- PASSAGE SHOWN:

Content starts

English · Español
Phase 11 — Tokenization Theory + BPE Implementation¶
Requires: 10 — Initialization, Normalization, Residuals Teaches:
tokenization·bpe·byte-level·subwords·vocabulary·zipfJump to any chapter from the phase reference index.
Chapter map¶
Pre-written per A12. Theory and lab statements are stable drafts; solutions are written just-in-time at phase open.
🇪🇸 Tokenizar es decidir el alfabeto del modelo. Aquí construimos un tokenizer BPE byte-level desde cero, entrenado sobre frases inglesas de conjugación verbal (con sus traducciones al español, §A13). Las fusiones más frecuentes deberían incluir morfemas como
-s,-ed,will,to,he,I.
Goal¶
Borja writes a pure-Python byte-level BPE tokenizer from scratch, trains it on a bootstrap English-verb corpus (later re-trained on the full Phase 12 corpus), and demonstrates exact round-trip invertibility on ASCII, Spanish accents, and emoji. The phase's headline artefact is the top-30 merges of the trained vocab — human-readable proof that the corpus shaped the tokenizer. Expect to see suffixes (-s, -ed, ing), function words (will, to), and person markers (I, he, you) emerge as top merges.

Content ends

- DATA EXCERPTS:
Content starts

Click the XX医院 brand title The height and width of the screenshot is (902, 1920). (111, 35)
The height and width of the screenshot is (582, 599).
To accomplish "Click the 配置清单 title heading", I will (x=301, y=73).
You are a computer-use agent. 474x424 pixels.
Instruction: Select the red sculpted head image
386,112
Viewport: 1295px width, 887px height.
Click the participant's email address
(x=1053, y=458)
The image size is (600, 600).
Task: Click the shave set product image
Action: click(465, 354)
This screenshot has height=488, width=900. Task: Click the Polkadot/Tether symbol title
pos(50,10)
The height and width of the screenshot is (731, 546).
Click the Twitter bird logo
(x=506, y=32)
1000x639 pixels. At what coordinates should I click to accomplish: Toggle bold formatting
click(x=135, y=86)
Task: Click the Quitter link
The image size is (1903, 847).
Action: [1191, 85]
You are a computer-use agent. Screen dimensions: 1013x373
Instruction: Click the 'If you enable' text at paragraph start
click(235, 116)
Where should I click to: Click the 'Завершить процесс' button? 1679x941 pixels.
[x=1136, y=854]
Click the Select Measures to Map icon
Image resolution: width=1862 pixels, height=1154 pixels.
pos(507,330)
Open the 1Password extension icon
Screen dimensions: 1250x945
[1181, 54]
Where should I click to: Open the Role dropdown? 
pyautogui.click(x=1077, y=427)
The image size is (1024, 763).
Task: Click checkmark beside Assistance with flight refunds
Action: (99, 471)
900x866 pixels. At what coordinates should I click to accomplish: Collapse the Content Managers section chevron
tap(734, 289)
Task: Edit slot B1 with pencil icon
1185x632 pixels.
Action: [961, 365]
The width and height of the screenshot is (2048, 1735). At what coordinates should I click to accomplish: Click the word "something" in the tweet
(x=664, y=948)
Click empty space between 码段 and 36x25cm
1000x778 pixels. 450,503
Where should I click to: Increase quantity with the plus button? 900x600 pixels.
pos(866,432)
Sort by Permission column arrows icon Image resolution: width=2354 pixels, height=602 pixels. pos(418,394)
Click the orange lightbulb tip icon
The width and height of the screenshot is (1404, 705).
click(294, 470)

Content ends

- INSTRUCTIONS:
1. According to the tokenization chapter, what is the phase's headline artefact?
2. Carry the tokenization chapter on past its last sentence.
The records have no role here.

- OUTPUTS FOR THE TASKS:
1. The top-30 merges of the trained vocab.

2.
Read order¶
theory/00-motivation.md— why tokenization is the first irreversible compromise of any LM, and why the verb-grammar corpus drives the tokenizer's design.theory/01-character-word-subword.md— the three tokenizer families; why subword (BPE) wins for our bilingual verb corpus; what OOV would cost us.theory/02-bpe-algorithm.md— the BPE training and encoding algorithms, with a fully worked toy example over English verb sentences.theory/03-byte-level-and-unicode.md— bytes vs characters; UTF-8 of Spanish accents (á,ñ,¿); NFC vs NFD; emoji; the GPT-2 leading-space convention.lab/00-toy-bpe-by-hand.md— five merges on a 5-sentence English-verb toy corpus, on paper, before code.lab/01-implement-bpe.md— writesrc/minitoken/bpe.py. Train + encode + decode + property-based round-trip tests.lab/02-bpe-on-verb-corpus.md— train on the bootstrap verb corpus (and later the Phase 12 corpus) at three vocab sizes; produce Zipf plot + top-30 merges with morphology annotations.
solutions/ is empty during pre-write — populated at phase open.
Definition of Done¶
See PHASE_11_PLAN.md §6. Briefly:
src/minitoken/{bpe.py, vocab.py}mypy --strictclean, withtrain/encode/decode/save/load.- Property tests pass on 1k random UTF-8 inputs (
hypothesis) covering ASCII, Spanish range, and emoji. - Trained vocab on the verb corpus exposes morphology in its top merges:
-s,-ed,will,to,ing, plus at least 3 whole-verb single tokens. - Zipf plot of token frequencies committed.
- You can explain BPE training step-by-step with a 5-merge hand trace on the toy English verb corpus.
What this phase intentionally does NOT cover¶
- WordPiece (BERT-style) — survey only in theory 02.
- Unigram tokenizer (SentencePiece-style EM training) — survey only.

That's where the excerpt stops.